::: INFORMATION SHOWN :::

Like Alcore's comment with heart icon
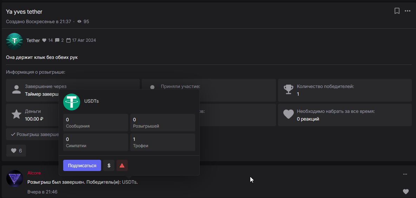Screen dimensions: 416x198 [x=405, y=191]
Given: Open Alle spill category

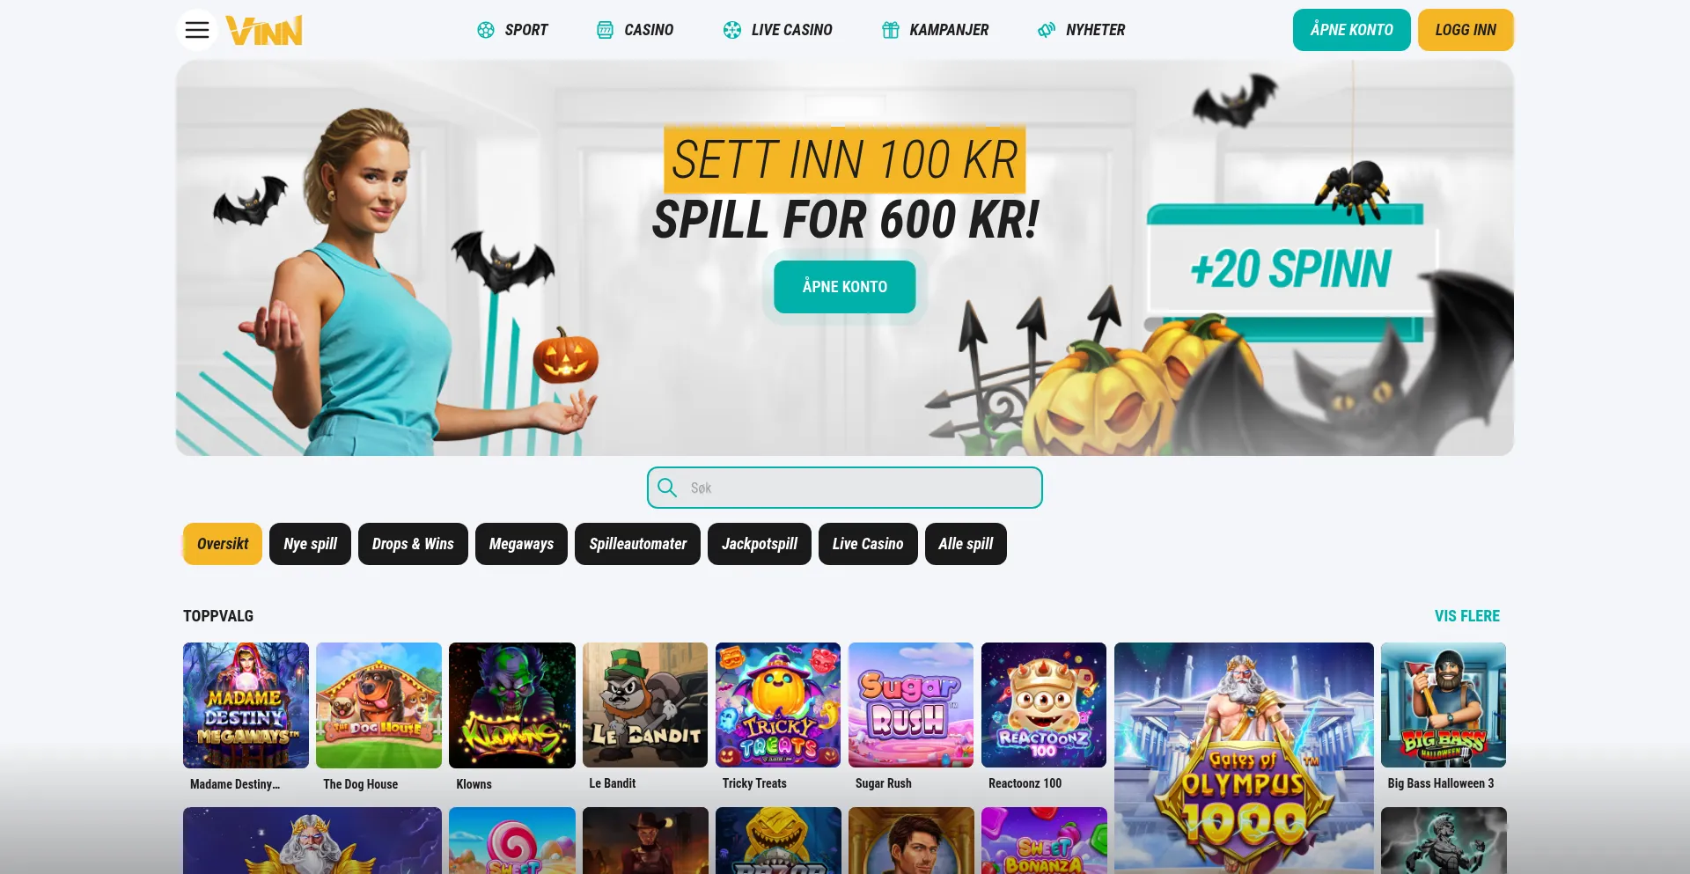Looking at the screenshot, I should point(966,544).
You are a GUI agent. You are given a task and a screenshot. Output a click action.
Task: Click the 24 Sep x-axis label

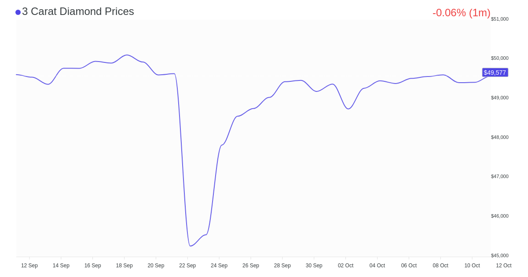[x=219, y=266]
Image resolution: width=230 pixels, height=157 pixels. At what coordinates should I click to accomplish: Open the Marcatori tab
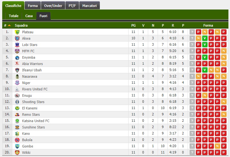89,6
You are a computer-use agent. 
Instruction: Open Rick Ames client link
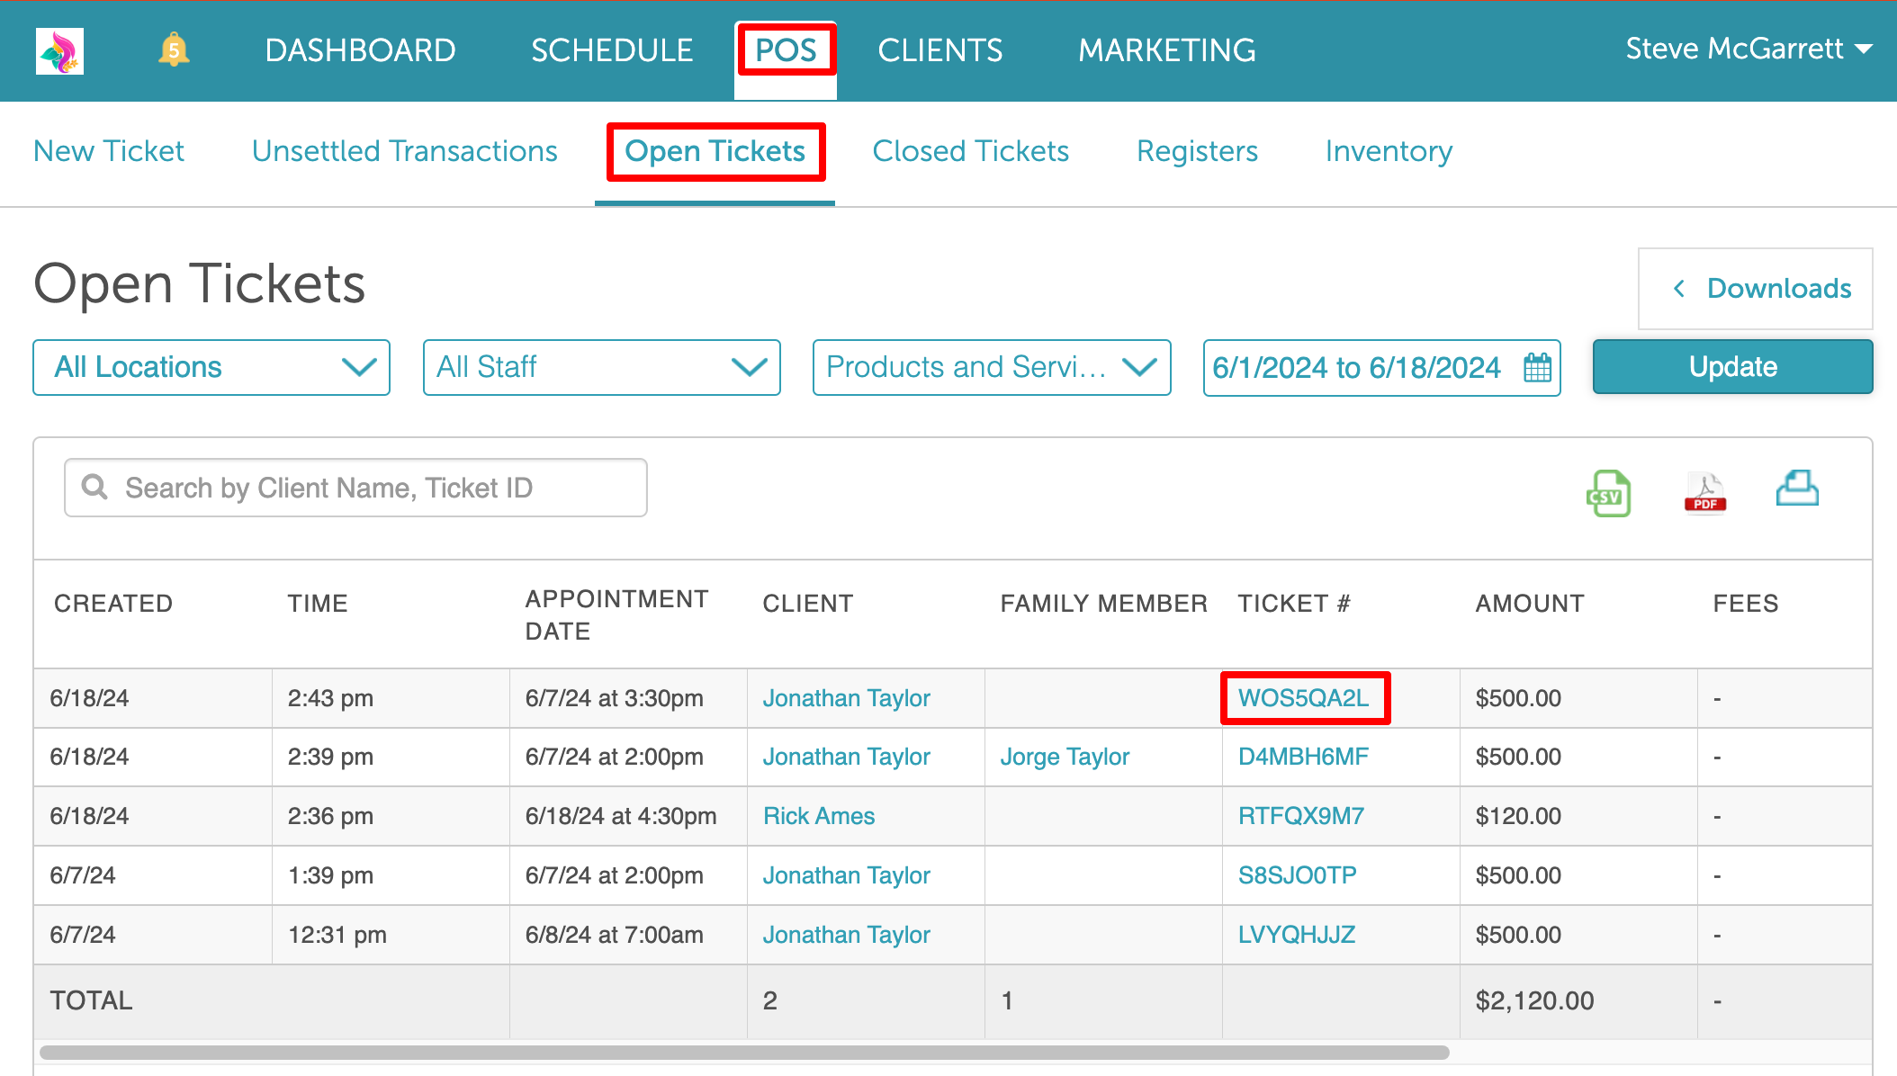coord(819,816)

:::
::: INFORMATION SHOWN :::

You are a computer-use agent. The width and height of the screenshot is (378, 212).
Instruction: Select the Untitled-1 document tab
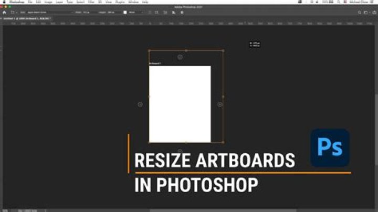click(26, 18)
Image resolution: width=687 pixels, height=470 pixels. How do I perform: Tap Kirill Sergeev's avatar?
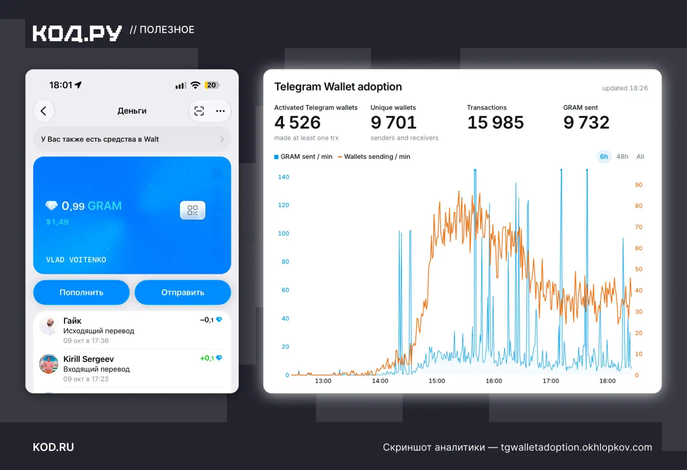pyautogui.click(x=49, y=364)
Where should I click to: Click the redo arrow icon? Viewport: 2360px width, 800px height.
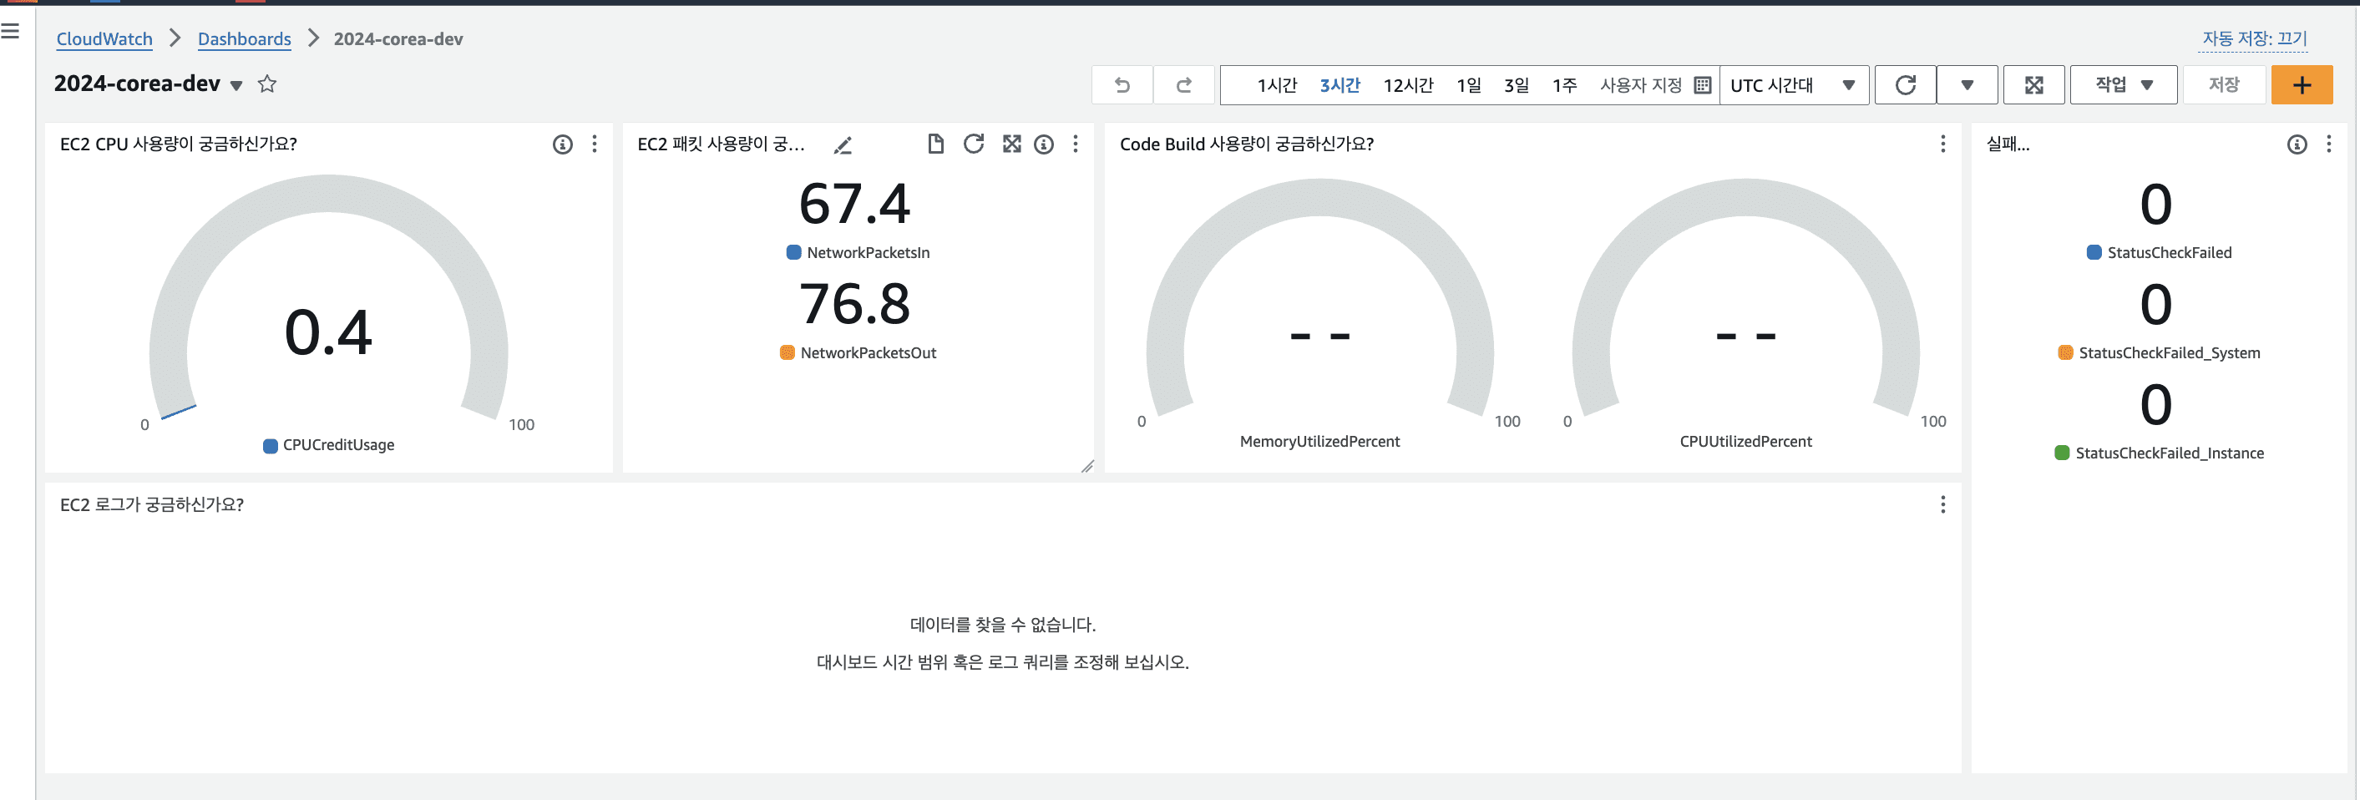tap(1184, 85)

:::
::: INFORMATION SHOWN :::

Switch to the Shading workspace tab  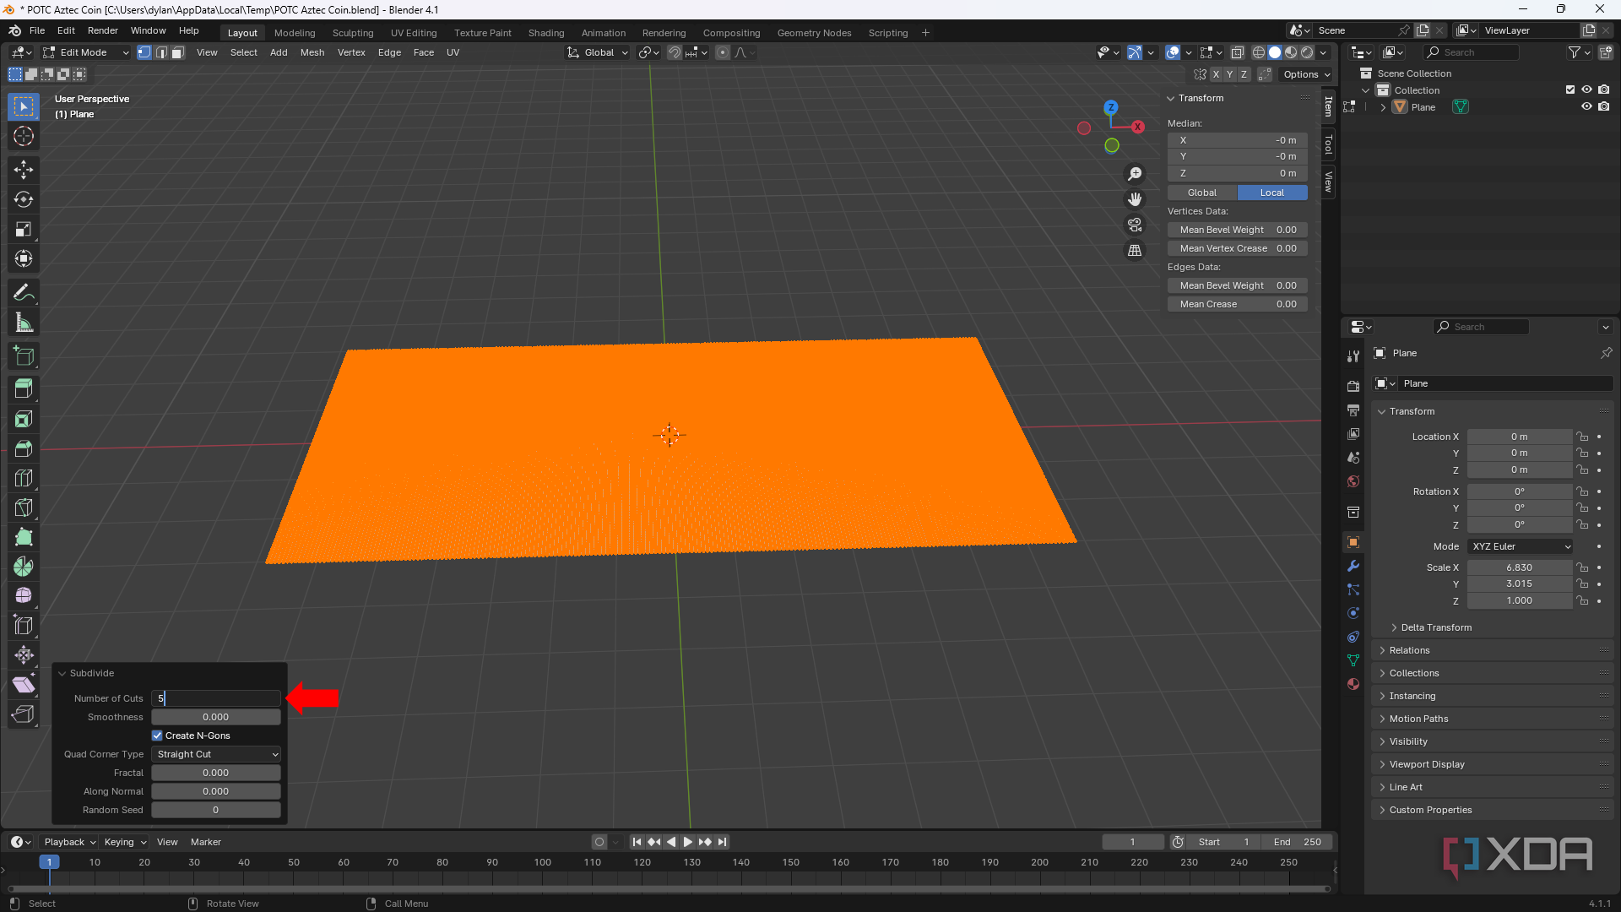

:::

> **WHAT IS BEING ASKED**: Could you copy out, word for word, the lines of the items above that begin with the line containing "Given: Open Alle spill category" and run through the line containing "[x=219, y=266]", leaving the pictures out?

> **SOLUTION TO THIS TASK**:
Given: Open Alle spill category

Looking at the screenshot, I should point(966,544).
You are a GUI agent. You are given a task and a screenshot. Output a click action.
Task: Click the 24 Sep x-axis label

[x=219, y=266]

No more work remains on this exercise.